AUFGABE: Gib an, welchen Vorteil des Onlinehandels gegenüber dem stationären Handel der Textauszug über den Einzelhandel ausdrücklich nennt.

ANGEZEIGTER TEXTAUSZUG:
„Die Online-Pure-Players machen unseren lokalen Einzelhandel kaputt. Wegen den Amazons dieser Welt rutschen der kleine Buchladen in der Seitenstraße, das Modegeschäft mitten in der Fußgängerzone und der Elektrofachhändler in dritter Generation in die Insolvenz. Auch ehemalige Giganten des stationären Multi-Sortimentshandels, die Kauf- und Warenhäuser, die über Jahrzehnte die Innenstädte prägten, werden zusehends an den Rand der Bedeutungslosigkeit gedrängt“. So das Narrativ, nicht nur im Volksmund, sondern auch die Klage zahlreicher Politiker auf europäischer, nationaler und lokaler Ebene.
Natürlich wissen Sie als Marketingprofi, dass es so einfach nicht ist. Schließlich kämpft der Onlinehandel mit den identischen Rahmenbedingungen um Kunden. Abgesehen freilich vom Vorteil der 24/7-Öffnungszeiten, die nicht nur den Handelsverbänden ein Dorn im Auge sind. In der Tat ist schwer zu vermitteln, warum ein Kunde am Sonntagmorgen beim Kaffee im Online-Store stöbern, nicht aber auf der Verkaufsfläche shoppen kann. Hieße also – nach „quid-pro-quo“ – der stationäre Händler dürfte rund um die Uhr und auch am Sonntag öffnen oder der Onlineshop müsste seine Öffnungszeiten entsprechend der Flächengeschäfte anpassen. Doch darum soll es hier und heute nicht gehen. Auch nicht darum, dass die eingangs genannten „kleinen Geschäfte“ ja eigentlich genügend Zeit hatten, sich den verändernden Shopper-Gewohnheiten anzupassen und selbst entsprechende Online-Angebote auf die Beine zu stellen – nicht zuletzt mit Amazon gemeinsam.

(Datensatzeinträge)
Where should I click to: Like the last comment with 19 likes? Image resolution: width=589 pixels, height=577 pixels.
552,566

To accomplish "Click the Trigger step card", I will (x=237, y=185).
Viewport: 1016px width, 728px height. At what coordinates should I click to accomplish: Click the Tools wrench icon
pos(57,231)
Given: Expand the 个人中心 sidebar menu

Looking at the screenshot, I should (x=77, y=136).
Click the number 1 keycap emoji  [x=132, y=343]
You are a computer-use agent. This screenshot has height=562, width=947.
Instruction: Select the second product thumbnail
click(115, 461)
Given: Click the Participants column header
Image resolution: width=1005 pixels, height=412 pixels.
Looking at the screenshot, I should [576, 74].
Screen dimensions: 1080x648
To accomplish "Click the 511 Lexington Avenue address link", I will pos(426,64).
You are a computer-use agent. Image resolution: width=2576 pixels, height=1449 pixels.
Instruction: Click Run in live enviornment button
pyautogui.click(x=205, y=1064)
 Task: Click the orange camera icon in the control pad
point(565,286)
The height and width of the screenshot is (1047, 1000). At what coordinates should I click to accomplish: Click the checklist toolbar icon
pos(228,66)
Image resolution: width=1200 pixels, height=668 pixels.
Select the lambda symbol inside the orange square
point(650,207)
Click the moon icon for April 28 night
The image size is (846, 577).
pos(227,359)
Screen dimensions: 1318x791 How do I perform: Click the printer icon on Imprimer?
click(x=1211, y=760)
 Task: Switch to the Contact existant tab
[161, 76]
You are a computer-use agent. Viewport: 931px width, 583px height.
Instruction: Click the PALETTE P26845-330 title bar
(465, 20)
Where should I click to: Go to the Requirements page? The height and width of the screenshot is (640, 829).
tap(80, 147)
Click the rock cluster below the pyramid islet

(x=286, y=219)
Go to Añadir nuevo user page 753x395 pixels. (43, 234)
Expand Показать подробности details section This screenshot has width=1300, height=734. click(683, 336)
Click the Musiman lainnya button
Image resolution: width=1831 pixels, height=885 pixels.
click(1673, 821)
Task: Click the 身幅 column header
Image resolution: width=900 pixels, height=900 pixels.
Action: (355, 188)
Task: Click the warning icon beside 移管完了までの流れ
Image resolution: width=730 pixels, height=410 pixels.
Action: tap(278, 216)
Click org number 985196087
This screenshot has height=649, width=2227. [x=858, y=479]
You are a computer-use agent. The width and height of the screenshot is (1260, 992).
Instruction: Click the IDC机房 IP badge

LÖSUNG: Die 24/7-Öffnungszeiten.